Hacen falta análisis y, a la hora de conjugarlos, ponderación. Tal y
como hubiera sido preciso al forjar la memoria de Auschwitz, entre
polacos y judíos. El desequilibrio va a parar al fraude. No resulta
lícito evocar el holocausto en La lista de Schindler y dar una
visión dulce del militarismo japonés en El imperio del sol.
Tampoco desde una perspectiva de gobernante conferir una importancia
capital a un antepasado que Franco hiciera matar y olvidar el genocidio
armenio al crear lazos con Turquía. Este criterio es de particular
aplicación al tema de las víctimas de la guerra civil. La necesaria
recuperación de la terrible imagen de los miles y miles de fusilamientos
de republicanos por los sublevados ha hecho posible una reevaluación del
régimen de Franco como dictadura homicida, lejos del "autoritarismo"
patentado por Juan Linz.

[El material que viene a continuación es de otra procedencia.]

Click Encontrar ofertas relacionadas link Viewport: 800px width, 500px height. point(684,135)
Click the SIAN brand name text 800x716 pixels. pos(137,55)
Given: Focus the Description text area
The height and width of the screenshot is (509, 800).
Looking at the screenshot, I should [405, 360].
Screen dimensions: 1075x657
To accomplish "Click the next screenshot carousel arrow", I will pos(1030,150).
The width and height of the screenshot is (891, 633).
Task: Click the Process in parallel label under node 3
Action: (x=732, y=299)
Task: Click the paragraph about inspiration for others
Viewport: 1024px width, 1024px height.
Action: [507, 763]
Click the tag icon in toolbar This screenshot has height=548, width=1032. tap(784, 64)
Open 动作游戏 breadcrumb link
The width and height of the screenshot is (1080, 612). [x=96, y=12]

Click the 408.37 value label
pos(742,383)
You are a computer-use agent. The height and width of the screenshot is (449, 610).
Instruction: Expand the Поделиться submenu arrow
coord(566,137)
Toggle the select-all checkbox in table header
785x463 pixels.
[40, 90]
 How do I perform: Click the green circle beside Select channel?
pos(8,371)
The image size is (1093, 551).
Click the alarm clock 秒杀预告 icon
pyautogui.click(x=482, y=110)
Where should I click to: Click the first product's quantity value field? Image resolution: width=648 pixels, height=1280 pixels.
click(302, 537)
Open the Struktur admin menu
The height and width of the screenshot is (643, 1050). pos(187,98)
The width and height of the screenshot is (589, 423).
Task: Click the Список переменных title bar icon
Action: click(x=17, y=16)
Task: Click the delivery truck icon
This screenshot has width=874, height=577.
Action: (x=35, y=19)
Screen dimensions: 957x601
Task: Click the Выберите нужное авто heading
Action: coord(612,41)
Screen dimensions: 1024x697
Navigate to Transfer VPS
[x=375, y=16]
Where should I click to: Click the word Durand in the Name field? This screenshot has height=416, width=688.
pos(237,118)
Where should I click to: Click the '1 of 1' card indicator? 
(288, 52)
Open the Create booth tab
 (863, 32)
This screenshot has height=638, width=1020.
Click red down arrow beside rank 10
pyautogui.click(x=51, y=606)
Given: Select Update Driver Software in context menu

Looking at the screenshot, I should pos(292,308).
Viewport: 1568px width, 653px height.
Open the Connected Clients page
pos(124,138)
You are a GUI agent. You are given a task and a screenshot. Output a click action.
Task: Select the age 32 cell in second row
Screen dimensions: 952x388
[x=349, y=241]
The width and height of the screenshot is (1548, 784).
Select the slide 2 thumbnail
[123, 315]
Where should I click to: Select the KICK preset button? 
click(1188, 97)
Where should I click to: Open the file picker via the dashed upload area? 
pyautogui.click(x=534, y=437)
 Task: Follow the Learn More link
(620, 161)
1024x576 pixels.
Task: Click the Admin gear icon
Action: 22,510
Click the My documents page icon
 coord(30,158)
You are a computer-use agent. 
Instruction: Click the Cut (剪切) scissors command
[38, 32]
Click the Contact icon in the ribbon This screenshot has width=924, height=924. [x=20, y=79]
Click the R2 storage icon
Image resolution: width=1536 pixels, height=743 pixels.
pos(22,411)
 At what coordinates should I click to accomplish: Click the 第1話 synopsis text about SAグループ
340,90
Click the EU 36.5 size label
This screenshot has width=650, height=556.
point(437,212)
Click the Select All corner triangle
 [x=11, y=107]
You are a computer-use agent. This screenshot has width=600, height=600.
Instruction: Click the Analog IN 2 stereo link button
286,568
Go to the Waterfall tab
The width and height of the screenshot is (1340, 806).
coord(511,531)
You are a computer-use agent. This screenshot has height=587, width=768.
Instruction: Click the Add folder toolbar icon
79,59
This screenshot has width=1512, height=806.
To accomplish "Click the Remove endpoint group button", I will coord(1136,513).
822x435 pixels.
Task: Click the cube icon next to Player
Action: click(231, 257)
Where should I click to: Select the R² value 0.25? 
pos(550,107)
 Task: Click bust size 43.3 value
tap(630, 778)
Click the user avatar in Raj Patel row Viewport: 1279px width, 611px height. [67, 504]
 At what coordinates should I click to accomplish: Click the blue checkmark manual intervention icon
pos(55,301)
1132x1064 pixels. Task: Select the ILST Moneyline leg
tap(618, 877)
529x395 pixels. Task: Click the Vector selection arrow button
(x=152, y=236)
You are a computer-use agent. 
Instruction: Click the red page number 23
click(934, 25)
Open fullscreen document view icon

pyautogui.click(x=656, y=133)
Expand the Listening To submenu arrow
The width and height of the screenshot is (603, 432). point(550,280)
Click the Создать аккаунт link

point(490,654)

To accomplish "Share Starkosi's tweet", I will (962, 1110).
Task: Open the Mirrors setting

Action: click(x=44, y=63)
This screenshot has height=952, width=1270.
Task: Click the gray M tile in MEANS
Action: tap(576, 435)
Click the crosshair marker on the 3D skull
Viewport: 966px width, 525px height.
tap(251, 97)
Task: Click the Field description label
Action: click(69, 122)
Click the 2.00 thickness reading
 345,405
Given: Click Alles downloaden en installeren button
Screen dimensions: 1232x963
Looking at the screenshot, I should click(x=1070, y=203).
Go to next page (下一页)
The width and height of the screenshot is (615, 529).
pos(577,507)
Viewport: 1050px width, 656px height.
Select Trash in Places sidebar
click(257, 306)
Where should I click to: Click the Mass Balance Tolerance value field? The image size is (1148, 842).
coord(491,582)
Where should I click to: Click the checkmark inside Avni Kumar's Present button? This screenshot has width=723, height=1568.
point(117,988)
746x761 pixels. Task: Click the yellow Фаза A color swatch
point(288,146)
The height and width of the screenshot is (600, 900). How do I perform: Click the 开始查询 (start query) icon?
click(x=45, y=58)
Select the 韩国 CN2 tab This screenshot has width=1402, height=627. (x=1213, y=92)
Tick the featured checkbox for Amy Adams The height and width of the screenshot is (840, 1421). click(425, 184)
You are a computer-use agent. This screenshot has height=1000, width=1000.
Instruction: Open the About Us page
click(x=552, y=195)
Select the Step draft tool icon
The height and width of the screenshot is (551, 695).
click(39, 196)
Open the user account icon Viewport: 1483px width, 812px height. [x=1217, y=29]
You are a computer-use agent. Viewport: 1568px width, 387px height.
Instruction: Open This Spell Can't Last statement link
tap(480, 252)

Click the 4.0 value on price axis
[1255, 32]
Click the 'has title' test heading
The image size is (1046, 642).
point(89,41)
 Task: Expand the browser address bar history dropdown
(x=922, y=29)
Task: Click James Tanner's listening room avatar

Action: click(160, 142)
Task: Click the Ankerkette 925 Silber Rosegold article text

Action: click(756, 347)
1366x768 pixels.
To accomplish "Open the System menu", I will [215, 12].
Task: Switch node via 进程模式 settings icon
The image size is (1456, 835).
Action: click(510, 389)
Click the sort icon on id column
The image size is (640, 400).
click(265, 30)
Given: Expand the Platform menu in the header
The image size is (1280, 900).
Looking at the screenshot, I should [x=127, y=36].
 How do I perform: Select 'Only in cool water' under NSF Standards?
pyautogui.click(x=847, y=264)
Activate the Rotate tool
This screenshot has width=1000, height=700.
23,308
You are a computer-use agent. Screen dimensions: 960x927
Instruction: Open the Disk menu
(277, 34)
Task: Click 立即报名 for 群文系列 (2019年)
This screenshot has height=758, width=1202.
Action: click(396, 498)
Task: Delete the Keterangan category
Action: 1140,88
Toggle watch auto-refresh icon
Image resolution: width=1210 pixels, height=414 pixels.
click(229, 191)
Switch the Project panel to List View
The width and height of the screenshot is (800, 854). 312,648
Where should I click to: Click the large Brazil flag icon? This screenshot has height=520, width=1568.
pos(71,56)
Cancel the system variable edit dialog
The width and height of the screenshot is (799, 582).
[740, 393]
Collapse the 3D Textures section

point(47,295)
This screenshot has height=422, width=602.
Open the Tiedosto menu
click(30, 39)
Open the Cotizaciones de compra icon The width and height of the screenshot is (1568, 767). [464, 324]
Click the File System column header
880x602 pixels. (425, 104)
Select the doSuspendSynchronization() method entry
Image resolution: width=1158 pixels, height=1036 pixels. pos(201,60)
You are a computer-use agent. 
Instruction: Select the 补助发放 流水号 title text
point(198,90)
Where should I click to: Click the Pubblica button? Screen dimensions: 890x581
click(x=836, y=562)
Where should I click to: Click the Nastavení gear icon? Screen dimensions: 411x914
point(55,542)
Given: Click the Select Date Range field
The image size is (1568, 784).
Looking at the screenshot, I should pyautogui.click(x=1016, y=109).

Pero ha llegado el tiempo de integrar la imagen
de la otra represión, sin disneylandias revolucionarias a lo Tierra y
libertad, reconociendo la oposición a esas muertes y la denuncia de
figuras del republicanismo, de Azaña a Juan Peiró, pero también sin
olvidar que los datos de Ian Gibson y la documentación de Moscú sugieren
que Paracuellos lleva la imagen de marca leninista y con toda
probabilidad, la responsabilidad del mandamás de la Internacional
Comunista en España, el ítalo-argentino Victorio Codovila. Es la otra
cara de la defensa de Madrid y de las Brigadas Internacionales. Para un
demócrata de hoy, esos muertos deben ser también nuestros muertos.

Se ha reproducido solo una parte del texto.